Set problem 1
In the listing below, rewrite the stretch from the line containing "This screenshot has" through the line containing "[x=174, y=101]", both ends included, with the requests kept as they are. Multiply every coordinate in the answers by 0.8 and round to whole numbers, rounding halves up. Give only those lines and leave out the pictures.

Extracted text
::::::::

MARCH 27, 2026

9 MIN READ

SYLVAIN UTARD

Grep your lakehouse

Agents fail when they cannot retrieve the right data slice before writing SQL—not because they cannot generate queries.

Share

One pattern keeps showing up when we use code agents:

before they can do anything useful, they spend their time grepping to figure out where to look

At first, that sounds almost trivial. Of course you should be able to search your data.

But the more we thought about it, the more it looked like a structural limitation in how data systems are designed today.

The current stack works well when the question is already well formed:

which metric moved?
which segment changed?
what does revenue look like by plan?

That is the world of BI, dashboards, and semantic layers.

But many high-value agent workflows do not start there. They start with a messier prompt:

"find customers blocked on procurement"
"show me everything that looks like churn risk"
"what are enterprise users actually complaining about in Germany?"

Those are not metric questions first. They are retrieval questions first.

The query model assumes too much

Over the years, we've optimized everything around structured querying: better schemas, semantic layers, better metrics, better dashboards.

That progress matters. A good semantic layer makes raw data far more legible. It gives people and software a shared vocabulary for entities, metrics, and business concepts instead of forcing them to reason directly from tables and columns.

For BI-style workflows, that is often enough. If the job is "answer this KPI question correctly" or "translate this governed business question into SQL," the semantic layer is exactly the right abstraction.

But even that abstraction assumes you have a starting point. It helps once you roughly know what question to ask. It is much less helpful when the first problem is simply figuring out where the relevant signal lives.

You know the table.

::::::::

Supplied records
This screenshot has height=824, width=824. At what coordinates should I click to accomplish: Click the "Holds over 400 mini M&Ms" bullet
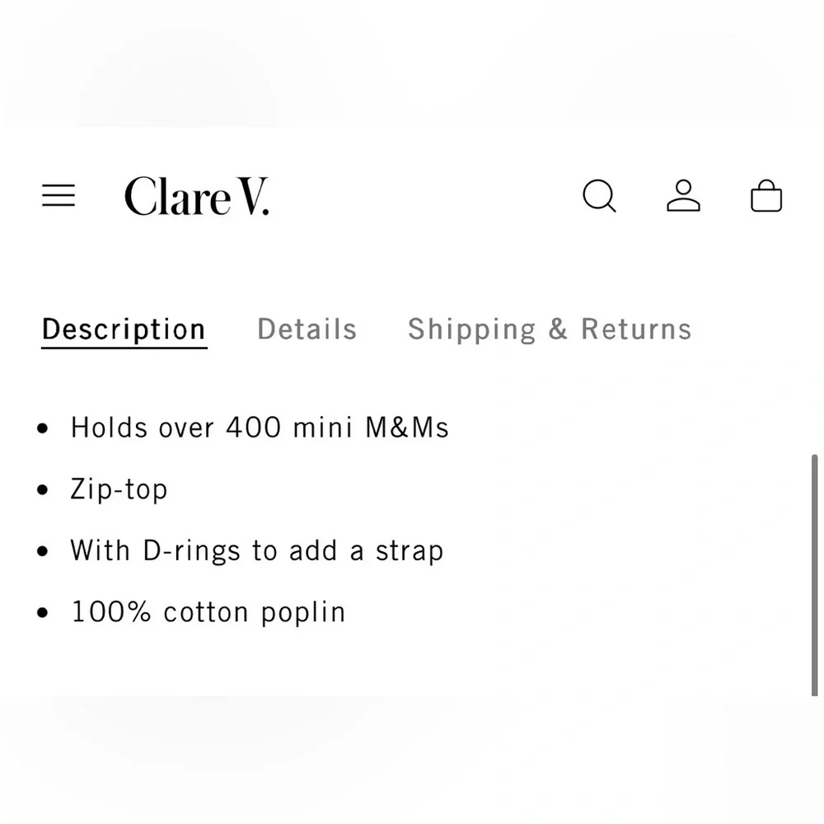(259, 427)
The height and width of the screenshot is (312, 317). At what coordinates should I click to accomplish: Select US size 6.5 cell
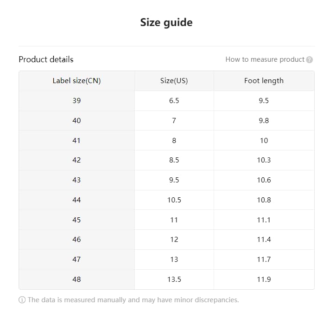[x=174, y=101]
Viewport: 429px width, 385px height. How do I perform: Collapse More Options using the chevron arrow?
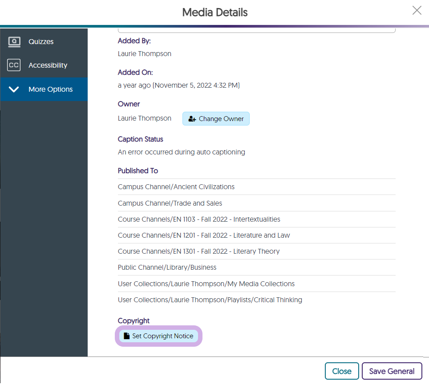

::::::::

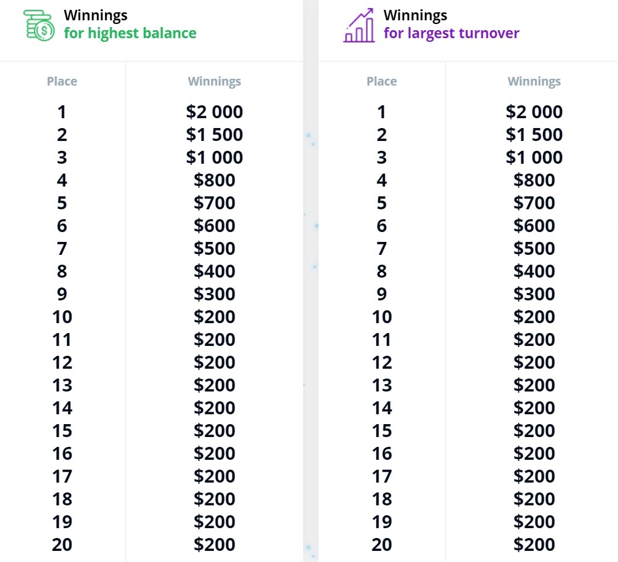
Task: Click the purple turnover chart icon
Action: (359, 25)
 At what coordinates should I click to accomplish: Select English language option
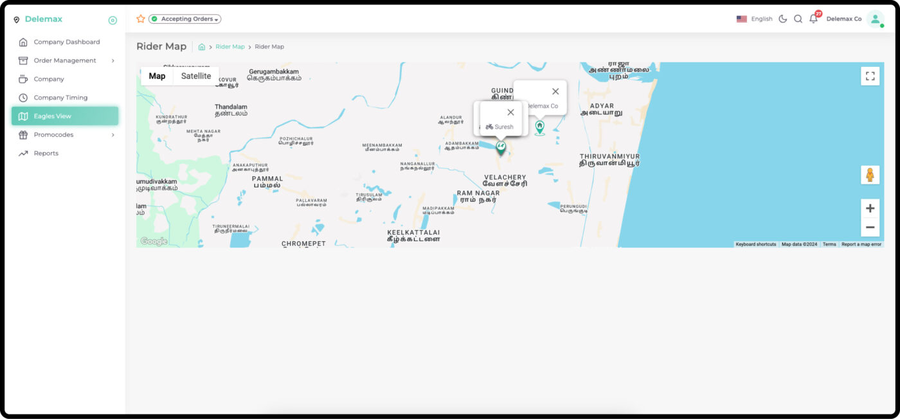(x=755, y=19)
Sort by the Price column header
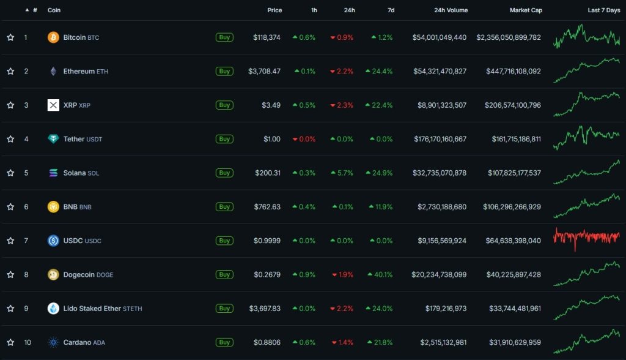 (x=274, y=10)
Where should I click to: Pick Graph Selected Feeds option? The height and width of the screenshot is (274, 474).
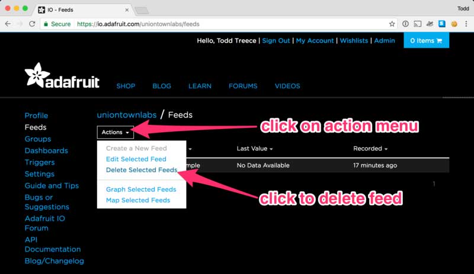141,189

::::::::

Set problem 2
Answer from the lakehouse article:
(a) Before code agents can do anything useful, what do they spend their time doing?
(b) The article says the messier prompts are not metric questions first. What kind of questions are they first?
(c) What does a good semantic layer give people and software?

Task answer 1
This screenshot has height=824, width=824. At what coordinates should I click to accomplish: Click the "Holds over 400 mini M&Ms" bullet
(207, 342)
The height and width of the screenshot is (312, 317). At what coordinates should I click to accomplish: Select US size 6.5 cell
[x=139, y=81]

Task answer 2
(a) Grepping to figure out where to look.
(b) Retrieval questions.
(c) A shared vocabulary for entities, metrics, and business concepts.